• _Exercise brief_:
Retype the line with "You are a computer-use agent." in it, then each line after it to the end of the data, word for word.

Collected data
────────────────────

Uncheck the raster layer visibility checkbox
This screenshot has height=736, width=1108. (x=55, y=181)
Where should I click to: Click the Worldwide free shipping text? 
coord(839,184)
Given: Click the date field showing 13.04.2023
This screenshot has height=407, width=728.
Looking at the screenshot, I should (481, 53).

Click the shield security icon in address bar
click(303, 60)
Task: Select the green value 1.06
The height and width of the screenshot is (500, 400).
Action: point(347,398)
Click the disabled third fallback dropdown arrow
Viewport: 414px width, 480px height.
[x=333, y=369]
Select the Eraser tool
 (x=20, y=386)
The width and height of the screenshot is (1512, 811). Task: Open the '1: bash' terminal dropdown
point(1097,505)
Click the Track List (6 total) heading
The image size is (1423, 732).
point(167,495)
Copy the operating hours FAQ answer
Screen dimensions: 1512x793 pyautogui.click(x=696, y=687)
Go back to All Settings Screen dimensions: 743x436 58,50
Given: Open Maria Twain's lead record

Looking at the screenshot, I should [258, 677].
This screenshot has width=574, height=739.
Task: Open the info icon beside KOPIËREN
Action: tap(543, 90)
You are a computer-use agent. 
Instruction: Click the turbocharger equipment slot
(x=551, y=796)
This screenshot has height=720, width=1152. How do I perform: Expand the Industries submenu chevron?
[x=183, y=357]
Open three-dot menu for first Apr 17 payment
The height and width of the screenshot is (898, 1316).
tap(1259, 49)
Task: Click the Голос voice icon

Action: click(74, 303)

────────────────────

• _Finished task_:
You are a computer-use agent. 
Instruction: Click the turbocharger equipment slot
(x=551, y=796)
This screenshot has height=720, width=1152. How do I perform: Expand the Industries submenu chevron?
[x=183, y=357]
Open three-dot menu for first Apr 17 payment
The height and width of the screenshot is (898, 1316).
tap(1259, 49)
Task: Click the Голос voice icon

Action: click(74, 303)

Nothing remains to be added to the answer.